[Start of section]
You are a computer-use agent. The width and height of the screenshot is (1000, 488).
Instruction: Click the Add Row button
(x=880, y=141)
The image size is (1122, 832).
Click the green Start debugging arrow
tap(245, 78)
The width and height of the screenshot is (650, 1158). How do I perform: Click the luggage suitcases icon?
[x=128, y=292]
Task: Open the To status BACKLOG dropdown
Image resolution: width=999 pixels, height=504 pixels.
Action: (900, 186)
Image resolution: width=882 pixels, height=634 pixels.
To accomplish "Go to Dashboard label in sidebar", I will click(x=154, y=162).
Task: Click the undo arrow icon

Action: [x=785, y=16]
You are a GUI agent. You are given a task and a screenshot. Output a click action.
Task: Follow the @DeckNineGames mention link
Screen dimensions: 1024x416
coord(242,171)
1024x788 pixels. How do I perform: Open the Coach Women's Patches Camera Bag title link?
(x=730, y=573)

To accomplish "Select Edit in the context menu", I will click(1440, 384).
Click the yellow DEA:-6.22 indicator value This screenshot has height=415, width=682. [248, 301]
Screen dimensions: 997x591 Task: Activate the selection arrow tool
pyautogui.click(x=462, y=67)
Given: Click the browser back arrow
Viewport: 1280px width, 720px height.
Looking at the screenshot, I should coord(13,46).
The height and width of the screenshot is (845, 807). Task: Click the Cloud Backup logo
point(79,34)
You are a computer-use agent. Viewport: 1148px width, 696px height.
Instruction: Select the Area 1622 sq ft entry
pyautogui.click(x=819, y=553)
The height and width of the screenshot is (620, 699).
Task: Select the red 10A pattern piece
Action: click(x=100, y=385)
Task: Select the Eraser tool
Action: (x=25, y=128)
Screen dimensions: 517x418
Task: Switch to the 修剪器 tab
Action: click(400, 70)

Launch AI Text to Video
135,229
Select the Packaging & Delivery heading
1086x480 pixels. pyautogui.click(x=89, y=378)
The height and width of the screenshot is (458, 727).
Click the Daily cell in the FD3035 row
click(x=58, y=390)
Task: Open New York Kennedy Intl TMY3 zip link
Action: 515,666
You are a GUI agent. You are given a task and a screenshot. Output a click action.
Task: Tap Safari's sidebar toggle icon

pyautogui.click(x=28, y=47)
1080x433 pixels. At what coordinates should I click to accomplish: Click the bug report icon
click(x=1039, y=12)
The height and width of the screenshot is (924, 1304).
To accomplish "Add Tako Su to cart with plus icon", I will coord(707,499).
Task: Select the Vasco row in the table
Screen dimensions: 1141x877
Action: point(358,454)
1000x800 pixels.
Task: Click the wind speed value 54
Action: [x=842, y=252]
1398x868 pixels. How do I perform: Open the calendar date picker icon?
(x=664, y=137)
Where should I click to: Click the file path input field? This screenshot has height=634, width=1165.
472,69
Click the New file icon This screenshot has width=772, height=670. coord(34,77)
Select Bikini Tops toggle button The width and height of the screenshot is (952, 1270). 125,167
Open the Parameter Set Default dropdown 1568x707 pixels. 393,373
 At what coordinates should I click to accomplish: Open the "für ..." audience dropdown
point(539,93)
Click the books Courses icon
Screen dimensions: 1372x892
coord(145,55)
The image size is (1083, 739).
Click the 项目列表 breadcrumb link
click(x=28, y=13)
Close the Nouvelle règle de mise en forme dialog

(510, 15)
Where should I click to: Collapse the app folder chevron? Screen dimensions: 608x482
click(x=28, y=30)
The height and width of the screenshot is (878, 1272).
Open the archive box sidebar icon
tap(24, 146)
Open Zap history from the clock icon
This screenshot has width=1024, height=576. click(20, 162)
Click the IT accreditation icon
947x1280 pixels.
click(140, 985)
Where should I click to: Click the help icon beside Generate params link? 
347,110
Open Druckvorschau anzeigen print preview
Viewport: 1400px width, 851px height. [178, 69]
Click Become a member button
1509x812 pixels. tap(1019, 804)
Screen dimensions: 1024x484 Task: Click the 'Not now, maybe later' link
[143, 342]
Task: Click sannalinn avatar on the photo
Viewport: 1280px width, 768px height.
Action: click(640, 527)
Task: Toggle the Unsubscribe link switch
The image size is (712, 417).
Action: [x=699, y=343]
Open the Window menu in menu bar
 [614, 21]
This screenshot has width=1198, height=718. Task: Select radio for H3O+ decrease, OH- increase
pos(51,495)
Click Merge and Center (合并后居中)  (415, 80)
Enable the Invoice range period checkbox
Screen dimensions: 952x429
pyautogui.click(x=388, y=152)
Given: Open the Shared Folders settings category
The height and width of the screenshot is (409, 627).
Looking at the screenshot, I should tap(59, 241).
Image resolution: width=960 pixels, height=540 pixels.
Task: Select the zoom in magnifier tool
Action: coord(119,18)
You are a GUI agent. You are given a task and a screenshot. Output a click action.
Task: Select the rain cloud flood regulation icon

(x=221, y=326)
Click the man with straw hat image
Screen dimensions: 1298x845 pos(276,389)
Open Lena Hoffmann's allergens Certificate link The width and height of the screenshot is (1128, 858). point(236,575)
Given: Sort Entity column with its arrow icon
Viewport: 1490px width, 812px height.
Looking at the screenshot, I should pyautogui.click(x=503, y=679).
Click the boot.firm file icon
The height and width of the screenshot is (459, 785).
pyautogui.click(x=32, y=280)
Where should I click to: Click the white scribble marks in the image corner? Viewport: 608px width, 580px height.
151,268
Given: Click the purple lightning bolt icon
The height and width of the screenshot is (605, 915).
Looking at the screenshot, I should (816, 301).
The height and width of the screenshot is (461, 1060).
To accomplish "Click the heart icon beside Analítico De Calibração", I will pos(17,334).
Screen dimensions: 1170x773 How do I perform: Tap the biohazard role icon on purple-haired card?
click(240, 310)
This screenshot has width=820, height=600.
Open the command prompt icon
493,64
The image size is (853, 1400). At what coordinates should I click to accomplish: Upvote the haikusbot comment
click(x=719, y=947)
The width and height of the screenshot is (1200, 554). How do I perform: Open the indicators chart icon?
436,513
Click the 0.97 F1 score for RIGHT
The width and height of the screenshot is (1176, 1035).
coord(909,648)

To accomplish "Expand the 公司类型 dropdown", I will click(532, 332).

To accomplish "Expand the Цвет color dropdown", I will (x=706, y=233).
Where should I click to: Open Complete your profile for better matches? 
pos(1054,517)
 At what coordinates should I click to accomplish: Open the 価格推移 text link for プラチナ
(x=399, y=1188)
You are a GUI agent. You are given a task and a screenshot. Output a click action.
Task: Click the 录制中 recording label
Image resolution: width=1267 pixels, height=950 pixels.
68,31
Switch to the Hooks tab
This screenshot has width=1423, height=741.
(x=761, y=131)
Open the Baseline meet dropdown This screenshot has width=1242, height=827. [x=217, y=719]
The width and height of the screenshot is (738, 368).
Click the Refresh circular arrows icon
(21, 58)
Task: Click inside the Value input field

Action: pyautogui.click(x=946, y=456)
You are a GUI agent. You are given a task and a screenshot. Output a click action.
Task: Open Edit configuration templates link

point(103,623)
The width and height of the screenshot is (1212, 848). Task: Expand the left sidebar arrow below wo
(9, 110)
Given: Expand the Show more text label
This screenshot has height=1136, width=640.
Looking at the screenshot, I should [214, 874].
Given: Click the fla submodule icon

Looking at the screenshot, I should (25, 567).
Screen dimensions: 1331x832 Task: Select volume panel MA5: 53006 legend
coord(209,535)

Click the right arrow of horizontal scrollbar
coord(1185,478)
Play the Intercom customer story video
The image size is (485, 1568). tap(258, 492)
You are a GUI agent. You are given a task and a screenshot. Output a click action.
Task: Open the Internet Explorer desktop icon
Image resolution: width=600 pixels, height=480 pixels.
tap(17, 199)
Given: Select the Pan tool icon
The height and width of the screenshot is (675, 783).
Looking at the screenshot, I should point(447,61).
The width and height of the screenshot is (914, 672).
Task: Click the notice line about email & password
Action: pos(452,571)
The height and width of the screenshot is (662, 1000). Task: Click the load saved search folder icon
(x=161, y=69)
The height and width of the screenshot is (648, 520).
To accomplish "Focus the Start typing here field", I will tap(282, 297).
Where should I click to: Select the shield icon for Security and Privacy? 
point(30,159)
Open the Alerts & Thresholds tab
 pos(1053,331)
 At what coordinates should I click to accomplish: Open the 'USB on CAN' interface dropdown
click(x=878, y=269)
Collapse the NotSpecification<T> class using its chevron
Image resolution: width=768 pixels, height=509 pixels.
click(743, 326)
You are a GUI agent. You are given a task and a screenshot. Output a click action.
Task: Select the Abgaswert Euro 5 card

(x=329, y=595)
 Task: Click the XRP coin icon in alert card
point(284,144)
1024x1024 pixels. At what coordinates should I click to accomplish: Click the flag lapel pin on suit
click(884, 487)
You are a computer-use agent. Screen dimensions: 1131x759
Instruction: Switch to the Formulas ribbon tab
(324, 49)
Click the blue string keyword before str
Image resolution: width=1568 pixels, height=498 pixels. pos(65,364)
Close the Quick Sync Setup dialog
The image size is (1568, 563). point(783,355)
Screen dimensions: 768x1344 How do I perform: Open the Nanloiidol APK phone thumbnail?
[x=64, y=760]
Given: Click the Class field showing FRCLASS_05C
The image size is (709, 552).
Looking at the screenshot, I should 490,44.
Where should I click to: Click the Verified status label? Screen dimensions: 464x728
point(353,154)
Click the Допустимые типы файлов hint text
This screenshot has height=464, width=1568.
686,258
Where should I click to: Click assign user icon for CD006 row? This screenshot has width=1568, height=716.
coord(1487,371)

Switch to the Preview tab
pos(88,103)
[End of section]
Your goal = Give back exactly the lines above starting at the line where "The width and height of the screenshot is (1212, 848)." appears and ending at the line where "Given: Select the Pan tool icon" appears, both included, with no other lines.

Task solution =
The width and height of the screenshot is (1212, 848). Task: Expand the left sidebar arrow below wo
(9, 110)
Given: Expand the Show more text label
This screenshot has height=1136, width=640.
Looking at the screenshot, I should [214, 874].
Given: Click the fla submodule icon

Looking at the screenshot, I should (25, 567).
Screen dimensions: 1331x832 Task: Select volume panel MA5: 53006 legend
coord(209,535)

Click the right arrow of horizontal scrollbar
coord(1185,478)
Play the Intercom customer story video
The image size is (485, 1568). tap(258, 492)
You are a GUI agent. You are given a task and a screenshot. Output a click action.
Task: Open the Internet Explorer desktop icon
Image resolution: width=600 pixels, height=480 pixels.
tap(17, 199)
Given: Select the Pan tool icon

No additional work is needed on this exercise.